_Given records_.
-------------------------

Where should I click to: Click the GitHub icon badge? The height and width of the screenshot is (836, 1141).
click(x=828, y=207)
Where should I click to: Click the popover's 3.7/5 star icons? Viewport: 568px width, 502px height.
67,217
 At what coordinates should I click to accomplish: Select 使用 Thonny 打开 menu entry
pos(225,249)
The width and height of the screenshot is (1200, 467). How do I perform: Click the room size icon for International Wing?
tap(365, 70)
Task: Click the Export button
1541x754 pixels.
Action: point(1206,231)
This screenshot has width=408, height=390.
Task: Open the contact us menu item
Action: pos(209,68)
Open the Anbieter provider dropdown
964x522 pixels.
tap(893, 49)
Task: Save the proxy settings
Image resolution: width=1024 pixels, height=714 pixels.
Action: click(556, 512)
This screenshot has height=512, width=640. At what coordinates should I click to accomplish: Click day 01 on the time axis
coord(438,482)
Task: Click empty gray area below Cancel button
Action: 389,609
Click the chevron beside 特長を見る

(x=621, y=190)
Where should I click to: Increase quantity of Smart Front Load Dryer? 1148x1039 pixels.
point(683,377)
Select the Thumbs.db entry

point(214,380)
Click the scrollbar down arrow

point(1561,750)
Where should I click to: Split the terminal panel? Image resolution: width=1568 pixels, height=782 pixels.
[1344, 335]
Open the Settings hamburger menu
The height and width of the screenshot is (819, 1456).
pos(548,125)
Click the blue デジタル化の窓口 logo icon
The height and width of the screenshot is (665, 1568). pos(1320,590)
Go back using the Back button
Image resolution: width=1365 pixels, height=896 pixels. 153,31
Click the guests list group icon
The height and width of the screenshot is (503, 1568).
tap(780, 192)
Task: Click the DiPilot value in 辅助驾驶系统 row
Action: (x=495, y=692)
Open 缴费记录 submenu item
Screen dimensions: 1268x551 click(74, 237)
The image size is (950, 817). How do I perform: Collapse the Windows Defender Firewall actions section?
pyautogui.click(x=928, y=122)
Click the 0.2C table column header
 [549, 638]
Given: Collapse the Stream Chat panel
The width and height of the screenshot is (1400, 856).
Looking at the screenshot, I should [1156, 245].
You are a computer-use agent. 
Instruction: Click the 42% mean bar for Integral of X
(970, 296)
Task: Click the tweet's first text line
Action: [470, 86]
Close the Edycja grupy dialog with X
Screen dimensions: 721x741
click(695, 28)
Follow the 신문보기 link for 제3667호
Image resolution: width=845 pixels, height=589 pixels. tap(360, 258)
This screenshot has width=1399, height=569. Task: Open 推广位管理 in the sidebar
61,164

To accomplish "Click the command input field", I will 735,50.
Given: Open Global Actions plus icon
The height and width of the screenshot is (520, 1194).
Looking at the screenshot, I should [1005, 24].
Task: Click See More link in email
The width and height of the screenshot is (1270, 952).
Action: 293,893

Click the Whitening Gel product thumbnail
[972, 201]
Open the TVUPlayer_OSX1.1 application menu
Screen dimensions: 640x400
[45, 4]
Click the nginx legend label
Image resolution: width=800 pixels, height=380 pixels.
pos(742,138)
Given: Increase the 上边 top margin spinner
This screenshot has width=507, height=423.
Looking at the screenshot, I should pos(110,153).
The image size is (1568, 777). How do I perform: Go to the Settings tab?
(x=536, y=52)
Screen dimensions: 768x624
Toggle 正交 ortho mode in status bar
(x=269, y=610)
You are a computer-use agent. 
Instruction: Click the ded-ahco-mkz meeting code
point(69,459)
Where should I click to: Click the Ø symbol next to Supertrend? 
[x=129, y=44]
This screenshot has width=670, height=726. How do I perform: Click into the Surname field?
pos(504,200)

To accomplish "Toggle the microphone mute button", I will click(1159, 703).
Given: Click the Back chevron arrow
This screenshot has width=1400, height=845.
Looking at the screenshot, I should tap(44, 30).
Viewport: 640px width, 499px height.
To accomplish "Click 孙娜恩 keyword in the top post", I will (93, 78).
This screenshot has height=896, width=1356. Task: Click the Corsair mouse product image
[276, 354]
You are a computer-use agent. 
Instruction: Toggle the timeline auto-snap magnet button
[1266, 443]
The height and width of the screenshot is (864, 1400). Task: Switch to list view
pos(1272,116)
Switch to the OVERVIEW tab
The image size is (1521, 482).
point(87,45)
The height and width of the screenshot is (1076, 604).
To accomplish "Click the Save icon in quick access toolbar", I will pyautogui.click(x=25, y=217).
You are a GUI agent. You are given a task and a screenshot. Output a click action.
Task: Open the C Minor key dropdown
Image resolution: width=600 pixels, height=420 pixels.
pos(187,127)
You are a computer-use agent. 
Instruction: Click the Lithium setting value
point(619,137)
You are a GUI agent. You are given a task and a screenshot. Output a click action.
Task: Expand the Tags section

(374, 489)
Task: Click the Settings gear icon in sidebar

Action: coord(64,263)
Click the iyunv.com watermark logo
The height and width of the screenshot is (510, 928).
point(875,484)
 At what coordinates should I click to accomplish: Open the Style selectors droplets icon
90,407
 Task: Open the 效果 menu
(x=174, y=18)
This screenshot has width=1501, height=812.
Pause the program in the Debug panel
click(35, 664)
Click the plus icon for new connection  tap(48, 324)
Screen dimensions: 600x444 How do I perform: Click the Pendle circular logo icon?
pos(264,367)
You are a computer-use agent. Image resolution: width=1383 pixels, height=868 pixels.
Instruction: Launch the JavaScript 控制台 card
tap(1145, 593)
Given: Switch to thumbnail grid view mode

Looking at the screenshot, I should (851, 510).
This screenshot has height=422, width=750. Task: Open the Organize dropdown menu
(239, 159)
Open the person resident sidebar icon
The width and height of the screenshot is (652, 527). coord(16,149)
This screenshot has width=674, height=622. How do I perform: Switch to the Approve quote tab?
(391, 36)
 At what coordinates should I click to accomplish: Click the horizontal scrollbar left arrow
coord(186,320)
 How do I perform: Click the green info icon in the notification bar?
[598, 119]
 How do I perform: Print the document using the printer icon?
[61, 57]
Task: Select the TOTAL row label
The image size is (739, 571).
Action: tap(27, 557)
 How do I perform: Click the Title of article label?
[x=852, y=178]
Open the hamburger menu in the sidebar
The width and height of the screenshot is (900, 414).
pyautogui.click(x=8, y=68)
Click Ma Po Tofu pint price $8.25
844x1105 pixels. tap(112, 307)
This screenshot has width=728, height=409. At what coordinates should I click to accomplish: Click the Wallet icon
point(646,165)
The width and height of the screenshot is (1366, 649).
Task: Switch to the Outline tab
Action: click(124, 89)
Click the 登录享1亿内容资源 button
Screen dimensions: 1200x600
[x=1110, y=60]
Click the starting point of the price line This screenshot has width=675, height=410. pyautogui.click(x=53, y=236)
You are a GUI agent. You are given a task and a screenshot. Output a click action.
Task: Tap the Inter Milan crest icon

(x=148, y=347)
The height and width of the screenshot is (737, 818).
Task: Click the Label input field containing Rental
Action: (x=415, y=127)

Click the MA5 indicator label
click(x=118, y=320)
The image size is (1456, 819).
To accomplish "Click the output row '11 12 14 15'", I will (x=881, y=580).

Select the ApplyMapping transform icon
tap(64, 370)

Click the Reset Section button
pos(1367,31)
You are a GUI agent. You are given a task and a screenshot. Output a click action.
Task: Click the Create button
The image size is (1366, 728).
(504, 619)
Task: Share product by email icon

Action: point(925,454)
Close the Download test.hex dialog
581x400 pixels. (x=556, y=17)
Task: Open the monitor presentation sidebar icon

-------------------------

_What is asked_. Can you return every line of the material above verbatim, with nothing added, dropped, or altered?

_Finished exercise_.
Where should I click to: Click the GitHub icon badge? The height and width of the screenshot is (836, 1141).
click(x=828, y=207)
Where should I click to: Click the popover's 3.7/5 star icons? Viewport: 568px width, 502px height.
67,217
 At what coordinates should I click to accomplish: Select 使用 Thonny 打开 menu entry
pos(225,249)
The width and height of the screenshot is (1200, 467). How do I perform: Click the room size icon for International Wing?
tap(365, 70)
Task: Click the Export button
1541x754 pixels.
Action: point(1206,231)
This screenshot has width=408, height=390.
Task: Open the contact us menu item
Action: pos(209,68)
Open the Anbieter provider dropdown
964x522 pixels.
tap(893, 49)
Task: Save the proxy settings
Image resolution: width=1024 pixels, height=714 pixels.
Action: click(556, 512)
This screenshot has height=512, width=640. At what coordinates should I click to accomplish: Click day 01 on the time axis
coord(438,482)
Task: Click empty gray area below Cancel button
Action: 389,609
Click the chevron beside 特長を見る

(x=621, y=190)
Where should I click to: Increase quantity of Smart Front Load Dryer? 1148x1039 pixels.
point(683,377)
Select the Thumbs.db entry

point(214,380)
Click the scrollbar down arrow

point(1561,750)
Where should I click to: Split the terminal panel? Image resolution: width=1568 pixels, height=782 pixels.
[1344, 335]
Open the Settings hamburger menu
The height and width of the screenshot is (819, 1456).
pos(548,125)
Click the blue デジタル化の窓口 logo icon
The height and width of the screenshot is (665, 1568). pos(1320,590)
Go back using the Back button
Image resolution: width=1365 pixels, height=896 pixels. 153,31
Click the guests list group icon
The height and width of the screenshot is (503, 1568).
tap(780, 192)
Task: Click the DiPilot value in 辅助驾驶系统 row
Action: (x=495, y=692)
Open 缴费记录 submenu item
Screen dimensions: 1268x551 click(74, 237)
The image size is (950, 817). How do I perform: Collapse the Windows Defender Firewall actions section?
pyautogui.click(x=928, y=122)
Click the 0.2C table column header
 [549, 638]
Given: Collapse the Stream Chat panel
The width and height of the screenshot is (1400, 856).
Looking at the screenshot, I should [1156, 245].
You are a computer-use agent. 
Instruction: Click the 42% mean bar for Integral of X
(970, 296)
Task: Click the tweet's first text line
Action: [470, 86]
Close the Edycja grupy dialog with X
Screen dimensions: 721x741
click(695, 28)
Follow the 신문보기 link for 제3667호
Image resolution: width=845 pixels, height=589 pixels. tap(360, 258)
This screenshot has width=1399, height=569. Task: Open 推广位管理 in the sidebar
61,164

To accomplish "Click the command input field", I will 735,50.
Given: Open Global Actions plus icon
The height and width of the screenshot is (520, 1194).
Looking at the screenshot, I should [1005, 24].
Task: Click See More link in email
The width and height of the screenshot is (1270, 952).
Action: 293,893

Click the Whitening Gel product thumbnail
[972, 201]
Open the TVUPlayer_OSX1.1 application menu
Screen dimensions: 640x400
[45, 4]
Click the nginx legend label
Image resolution: width=800 pixels, height=380 pixels.
pos(742,138)
Given: Increase the 上边 top margin spinner
This screenshot has width=507, height=423.
Looking at the screenshot, I should pos(110,153).
The image size is (1568, 777). How do I perform: Go to the Settings tab?
(x=536, y=52)
Screen dimensions: 768x624
Toggle 正交 ortho mode in status bar
(x=269, y=610)
You are a computer-use agent. 
Instruction: Click the ded-ahco-mkz meeting code
point(69,459)
Where should I click to: Click the Ø symbol next to Supertrend? 
[x=129, y=44]
This screenshot has width=670, height=726. How do I perform: Click into the Surname field?
pos(504,200)

To accomplish "Toggle the microphone mute button", I will click(1159, 703).
Given: Click the Back chevron arrow
This screenshot has width=1400, height=845.
Looking at the screenshot, I should tap(44, 30).
Viewport: 640px width, 499px height.
To accomplish "Click 孙娜恩 keyword in the top post", I will (93, 78).
This screenshot has height=896, width=1356. Task: Click the Corsair mouse product image
[276, 354]
You are a computer-use agent. 
Instruction: Toggle the timeline auto-snap magnet button
[1266, 443]
The height and width of the screenshot is (864, 1400). Task: Switch to list view
pos(1272,116)
Switch to the OVERVIEW tab
The image size is (1521, 482).
point(87,45)
The height and width of the screenshot is (1076, 604).
To accomplish "Click the Save icon in quick access toolbar", I will pyautogui.click(x=25, y=217).
You are a GUI agent. You are given a task and a screenshot. Output a click action.
Task: Open the C Minor key dropdown
Image resolution: width=600 pixels, height=420 pixels.
pos(187,127)
You are a computer-use agent. 
Instruction: Click the Lithium setting value
point(619,137)
You are a GUI agent. You are given a task and a screenshot. Output a click action.
Task: Expand the Tags section

(374, 489)
Task: Click the Settings gear icon in sidebar

Action: coord(64,263)
Click the iyunv.com watermark logo
The height and width of the screenshot is (510, 928).
point(875,484)
 At what coordinates should I click to accomplish: Open the Style selectors droplets icon
90,407
 Task: Open the 效果 menu
(x=174, y=18)
This screenshot has width=1501, height=812.
Pause the program in the Debug panel
click(35, 664)
Click the plus icon for new connection  tap(48, 324)
Screen dimensions: 600x444 How do I perform: Click the Pendle circular logo icon?
pos(264,367)
You are a computer-use agent. Image resolution: width=1383 pixels, height=868 pixels.
Instruction: Launch the JavaScript 控制台 card
tap(1145, 593)
Given: Switch to thumbnail grid view mode

Looking at the screenshot, I should (851, 510).
This screenshot has height=422, width=750. Task: Open the Organize dropdown menu
(239, 159)
Open the person resident sidebar icon
The width and height of the screenshot is (652, 527). coord(16,149)
This screenshot has width=674, height=622. How do I perform: Switch to the Approve quote tab?
(391, 36)
 At what coordinates should I click to accomplish: Click the horizontal scrollbar left arrow
coord(186,320)
 How do I perform: Click the green info icon in the notification bar?
[598, 119]
 How do I perform: Print the document using the printer icon?
[61, 57]
Task: Select the TOTAL row label
The image size is (739, 571).
Action: tap(27, 557)
 How do I perform: Click the Title of article label?
[x=852, y=178]
Open the hamburger menu in the sidebar
The width and height of the screenshot is (900, 414).
pyautogui.click(x=8, y=68)
Click Ma Po Tofu pint price $8.25
844x1105 pixels. tap(112, 307)
This screenshot has width=728, height=409. At what coordinates should I click to accomplish: Click the Wallet icon
point(646,165)
The width and height of the screenshot is (1366, 649).
Task: Switch to the Outline tab
Action: click(124, 89)
Click the 登录享1亿内容资源 button
Screen dimensions: 1200x600
[x=1110, y=60]
Click the starting point of the price line This screenshot has width=675, height=410. pyautogui.click(x=53, y=236)
You are a GUI agent. You are given a task and a screenshot. Output a click action.
Task: Tap the Inter Milan crest icon

(x=148, y=347)
The height and width of the screenshot is (737, 818).
Task: Click the Label input field containing Rental
Action: (x=415, y=127)

Click the MA5 indicator label
click(x=118, y=320)
The image size is (1456, 819).
To accomplish "Click the output row '11 12 14 15'", I will (x=881, y=580).

Select the ApplyMapping transform icon
tap(64, 370)

Click the Reset Section button
pos(1367,31)
You are a GUI agent. You are given a task and a screenshot. Output a click action.
Task: Click the Create button
The image size is (1366, 728).
(504, 619)
Task: Share product by email icon

Action: point(925,454)
Close the Download test.hex dialog
581x400 pixels. (x=556, y=17)
Task: Open the monitor presentation sidebar icon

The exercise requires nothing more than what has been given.